Let $g = (g_{i \overline{j}})$ be a Kähler metric. The Ricci form $\rho$ is a closed real $(1,1)$-form, which can locally be written as $$\rho = i \partial \overline{\partial} \log (\det(g)),$$ and from this local expression, we see that $d \rho =0$.
I want a proof of $d \rho =0$ directly from the second Bianchi identity.
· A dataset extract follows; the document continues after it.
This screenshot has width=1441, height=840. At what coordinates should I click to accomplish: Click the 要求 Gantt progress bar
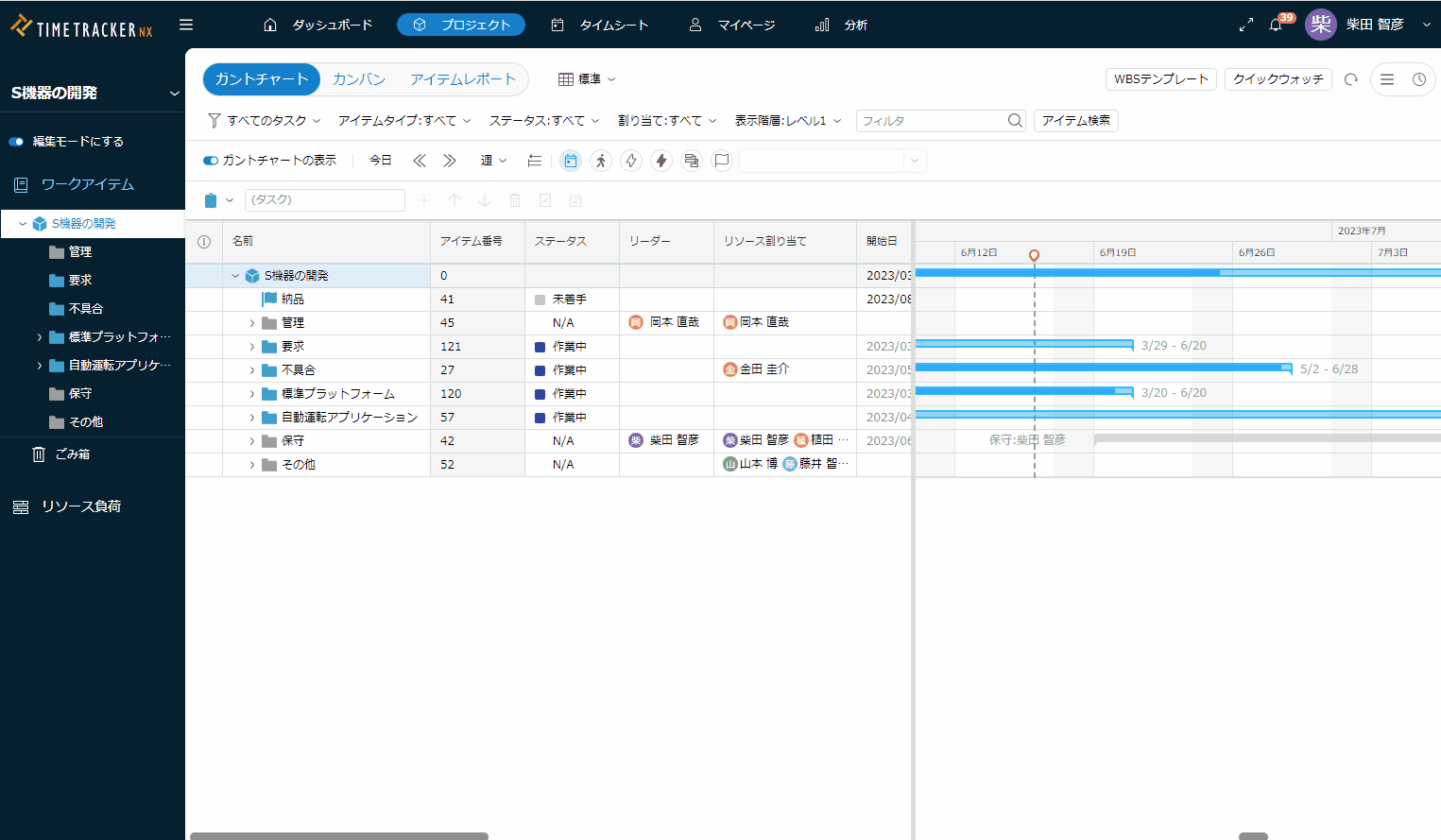(x=1023, y=345)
To this end, let $R_{i\overline{j} k \overline{\ell}}$ denote the Riemannian curvature tensor of $g$. The Ricci curvature is given by $$\text{Ric}_{i \overline{j}} = g^{k \overline{\ell}} R_{i \overline{j}k\overline{\ell}}.$$ Hence, we can write $\rho = i \sum_{i,j} \text{Ric}_{i\overline{j}} dz_i \wedge d\overline{z}_j$, and we want to show that $$d \rho = i \sum_{\alpha, i,j} \nabla_{\alpha} \text{Ric}_{i \overline{j}} dz_{\alpha} \wedge dz_i \wedge d\overline{z}_j + \nabla_{\overline{\alpha}} \text{Ric}_{i\overline{j}} d\overline{z}_{\alpha} \wedge dz_i \wedge d\overline{z}_j =0.$$
The second Bianchi identity can be expressed as $\nabla_m R_{i\overline{j}k\overline{\ell}} = \nabla_i R_{m \overline{j} k \overline{\ell}}$. Therefore, $$\nabla_{\alpha} \text{Ric}_{i\overline{j}} = g^{k\overline{\ell}} \nabla_{\alpha} R_{i\overline{j}k\overline{\ell}}=g^{k\overline{\ell}}\nabla_iR_{\alpha\overline{j}k\overline{\ell}}= \nabla_i \text{Ric}_{\alpha\overline{j}},$$ and similarly, $$\nabla_{\overline{\alpha}} \text{Ric}_{i\overline{j}}=\nabla_{\overline{j}}\text{Ric}_{i\overline{\alpha}}.$$
At this point, I suspect that I want to use the skew-symmetry of the wedge product. But I can't see it.
Best Answer
Now that you've corrected the indices, your observations regarding the second Bianchi identity complete the task. Note that
\begin{align*} \sum_{\alpha,i,j}\nabla_{\alpha}\operatorname{Ric}_{i\bar{j}}dz^{\alpha}\wedge dz^i\wedge d\bar{z}^j &= \sum_{\alpha,i,j}\nabla_i\operatorname{Ric}_{\alpha\bar{j}}dz^{\alpha}\wedge dz^i\wedge d\bar{z}^j\\ &= -\sum_{\alpha,i,j}\nabla_i\operatorname{Ric}_{\alpha\bar{j}}dz^i\wedge dz^{\alpha}\wedge d\bar{z}^j\\ &=-\sum_{\alpha,i,j}\nabla_{\alpha}\operatorname{Ric}_{i\bar{j}}dz^{\alpha}\wedge dz^i\wedge d\bar{z}^j \end{align*}
where the last equality follows from swapping the names of the indices $\alpha$ and $i$. The analagous manipulation shows that
$$\sum_{\alpha,i,j}\nabla_{\bar{\alpha}}\operatorname{Ric}_{i\bar{j}}d\bar{z}^{\alpha}\wedge dz^i\wedge d\bar{z}^j = -\sum_{\alpha,i,j}\nabla_{\bar{\alpha}}\operatorname{Ric}_{i\bar{j}}d\bar{z}^{\alpha}\wedge dz^i\wedge d\bar{z}^j.$$
Therefore both summations in the expression for $d\rho$ are zero, so $d\rho = 0$.